The Springboks on the other hand lacked calm. They were frantic from the first kick-off which was an error. They tried to force play and regularly kicked too far. They won the scrums all right. That was the only facet of their play that they did win. They lost the tackle and lost the boot and lost the tactics and lost the match, and they found chasing kicks too much.

And the score could have been bigger. Astonishingly Daniel Carter missed a conversion and four penalty kicks at goal - 14 points you would normally expect him to nail. To be fair Percy Montgomery also missed two simple kicks and missed them when the score was 5-0.

It was 5-0 for a long time - for about an hour in fact.

There were 49 653 people at Newlands. Over 37 000 were given drums, the yebo djembe, an African drum - rugby's answer to the vuvuzela and not more musical than that raucous bugle, but when they banged the drums and Carter missed, they banged again and again and again. But it was not enough in a Test when the scoring was all try or conversion. Not a penalty goal was scored.

There were 28 dancers with streamers in green and gold. There were two trios of male singers in suits. Boys from SACS, Percy Montgomery's school in bashers and blazers, brought a huge poster onto the ground with Percy's picture and 100 Test Caps in big letters. The All Blacks came on and huddled long while the Springboks delayed their entrance. Montgomery came on first with his children and the crowd chanted Percy, Percy.

**Given instruction 1**
Reproduce the passage of the match report from "There were 49" up to and including "chanted Percy, Percy.".
**Given instruction 2**
According to the match report, what did the Springboks lose? List each item.

**Dataset excerpts**
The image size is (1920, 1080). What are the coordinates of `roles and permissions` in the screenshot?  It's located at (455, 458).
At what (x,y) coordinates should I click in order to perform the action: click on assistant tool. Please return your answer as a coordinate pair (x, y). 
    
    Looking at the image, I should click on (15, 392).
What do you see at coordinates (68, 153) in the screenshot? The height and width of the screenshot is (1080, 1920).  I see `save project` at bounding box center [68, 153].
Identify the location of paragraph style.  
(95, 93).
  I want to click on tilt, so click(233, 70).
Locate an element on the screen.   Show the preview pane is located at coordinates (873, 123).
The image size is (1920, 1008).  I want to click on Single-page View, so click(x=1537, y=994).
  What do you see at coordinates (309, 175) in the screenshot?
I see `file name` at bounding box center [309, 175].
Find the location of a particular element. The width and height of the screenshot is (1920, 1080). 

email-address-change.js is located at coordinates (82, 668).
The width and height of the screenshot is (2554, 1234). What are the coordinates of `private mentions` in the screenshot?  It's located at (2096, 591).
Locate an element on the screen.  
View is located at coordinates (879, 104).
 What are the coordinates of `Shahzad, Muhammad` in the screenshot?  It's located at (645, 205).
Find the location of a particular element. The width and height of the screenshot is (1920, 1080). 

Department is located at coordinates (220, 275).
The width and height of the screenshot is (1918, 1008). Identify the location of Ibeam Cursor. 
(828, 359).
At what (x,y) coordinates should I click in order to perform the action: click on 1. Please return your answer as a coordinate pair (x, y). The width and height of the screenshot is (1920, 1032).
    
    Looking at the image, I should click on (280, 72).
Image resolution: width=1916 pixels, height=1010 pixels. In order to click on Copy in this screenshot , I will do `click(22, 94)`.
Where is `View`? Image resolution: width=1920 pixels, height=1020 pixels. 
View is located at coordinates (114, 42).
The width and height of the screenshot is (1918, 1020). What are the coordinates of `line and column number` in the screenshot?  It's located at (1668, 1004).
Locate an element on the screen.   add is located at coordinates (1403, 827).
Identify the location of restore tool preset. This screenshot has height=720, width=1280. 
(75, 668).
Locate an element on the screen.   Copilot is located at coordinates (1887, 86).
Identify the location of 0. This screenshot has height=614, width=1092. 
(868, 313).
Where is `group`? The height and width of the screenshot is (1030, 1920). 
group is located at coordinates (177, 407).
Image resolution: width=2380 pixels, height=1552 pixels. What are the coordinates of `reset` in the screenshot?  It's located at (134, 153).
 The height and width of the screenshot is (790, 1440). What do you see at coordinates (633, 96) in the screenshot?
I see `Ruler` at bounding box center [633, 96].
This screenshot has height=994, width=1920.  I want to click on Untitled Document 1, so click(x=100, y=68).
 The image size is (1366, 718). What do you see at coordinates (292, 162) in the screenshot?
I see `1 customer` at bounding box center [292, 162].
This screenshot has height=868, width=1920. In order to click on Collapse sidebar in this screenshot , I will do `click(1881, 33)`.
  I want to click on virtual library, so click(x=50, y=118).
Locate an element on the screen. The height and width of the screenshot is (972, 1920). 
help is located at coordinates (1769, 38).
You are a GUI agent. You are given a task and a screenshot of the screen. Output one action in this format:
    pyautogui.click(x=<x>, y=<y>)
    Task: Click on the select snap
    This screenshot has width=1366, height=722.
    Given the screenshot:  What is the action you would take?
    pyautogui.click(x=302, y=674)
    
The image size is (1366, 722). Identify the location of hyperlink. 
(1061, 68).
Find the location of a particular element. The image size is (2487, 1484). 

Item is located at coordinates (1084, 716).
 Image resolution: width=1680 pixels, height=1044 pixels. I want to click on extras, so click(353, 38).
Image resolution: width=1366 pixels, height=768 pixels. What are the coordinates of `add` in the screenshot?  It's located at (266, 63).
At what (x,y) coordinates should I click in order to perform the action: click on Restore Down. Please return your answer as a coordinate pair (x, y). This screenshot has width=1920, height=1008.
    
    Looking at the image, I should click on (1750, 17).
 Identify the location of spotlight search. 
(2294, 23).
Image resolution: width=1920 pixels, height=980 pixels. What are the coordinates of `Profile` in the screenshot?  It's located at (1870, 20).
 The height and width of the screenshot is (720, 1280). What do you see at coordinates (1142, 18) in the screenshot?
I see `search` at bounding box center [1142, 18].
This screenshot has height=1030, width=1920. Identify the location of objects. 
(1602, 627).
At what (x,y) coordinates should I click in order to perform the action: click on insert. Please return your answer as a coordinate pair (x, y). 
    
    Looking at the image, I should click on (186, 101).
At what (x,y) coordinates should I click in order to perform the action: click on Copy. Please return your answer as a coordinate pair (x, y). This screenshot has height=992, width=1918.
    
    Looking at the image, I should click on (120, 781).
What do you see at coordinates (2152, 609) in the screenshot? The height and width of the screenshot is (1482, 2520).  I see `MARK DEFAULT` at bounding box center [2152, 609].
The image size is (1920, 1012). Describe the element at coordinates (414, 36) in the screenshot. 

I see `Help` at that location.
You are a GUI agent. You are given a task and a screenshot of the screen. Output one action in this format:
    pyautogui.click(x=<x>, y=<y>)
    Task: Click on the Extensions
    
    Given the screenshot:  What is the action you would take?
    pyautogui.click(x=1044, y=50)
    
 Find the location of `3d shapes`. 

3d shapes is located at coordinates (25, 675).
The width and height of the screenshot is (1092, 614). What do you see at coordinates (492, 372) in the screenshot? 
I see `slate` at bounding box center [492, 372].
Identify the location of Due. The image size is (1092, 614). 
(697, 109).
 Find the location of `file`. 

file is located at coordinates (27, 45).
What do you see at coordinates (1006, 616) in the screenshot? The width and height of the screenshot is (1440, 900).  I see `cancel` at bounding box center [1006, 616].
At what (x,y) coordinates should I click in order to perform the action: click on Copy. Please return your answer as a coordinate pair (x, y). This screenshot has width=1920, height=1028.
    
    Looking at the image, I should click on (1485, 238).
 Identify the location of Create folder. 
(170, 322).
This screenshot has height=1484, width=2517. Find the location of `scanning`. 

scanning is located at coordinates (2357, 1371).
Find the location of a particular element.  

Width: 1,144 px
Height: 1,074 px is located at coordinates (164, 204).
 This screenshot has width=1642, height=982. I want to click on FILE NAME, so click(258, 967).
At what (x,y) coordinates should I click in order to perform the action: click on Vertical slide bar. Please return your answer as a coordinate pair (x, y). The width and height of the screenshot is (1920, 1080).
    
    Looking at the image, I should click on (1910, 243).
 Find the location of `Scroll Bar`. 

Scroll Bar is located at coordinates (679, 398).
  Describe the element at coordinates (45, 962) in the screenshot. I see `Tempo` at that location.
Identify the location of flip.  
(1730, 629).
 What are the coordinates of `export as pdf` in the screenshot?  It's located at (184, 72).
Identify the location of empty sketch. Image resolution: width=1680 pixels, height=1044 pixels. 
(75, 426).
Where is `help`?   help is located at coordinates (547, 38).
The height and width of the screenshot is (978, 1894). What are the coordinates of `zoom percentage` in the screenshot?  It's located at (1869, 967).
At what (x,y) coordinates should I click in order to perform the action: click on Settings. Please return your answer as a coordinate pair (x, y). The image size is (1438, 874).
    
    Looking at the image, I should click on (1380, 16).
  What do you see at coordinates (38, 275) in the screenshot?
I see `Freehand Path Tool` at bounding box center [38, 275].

**Task solution 1**
There were 49 653 people at Newlands. Over 37 000 were given drums, the yebo djembe, an African drum - rugby's answer to the vuvuzela and not more musical than that raucous bugle, but when they banged the drums and Carter missed, they banged again and again and again. But it was not enough in a Test when the scoring was all try or conversion. Not a penalty goal was scored.

There were 28 dancers with streamers in green and gold. There were two trios of male singers in suits. Boys from SACS, Percy Montgomery's school in bashers and blazers, brought a huge poster onto the ground with Percy's picture and 100 Test Caps in big letters. The All Blacks came on and huddled long while the Springboks delayed their entrance. Montgomery came on first with his children and the crowd chanted Percy, Percy.

**Task solution 2**
- the tackle
- the boot
- the tactics
- the match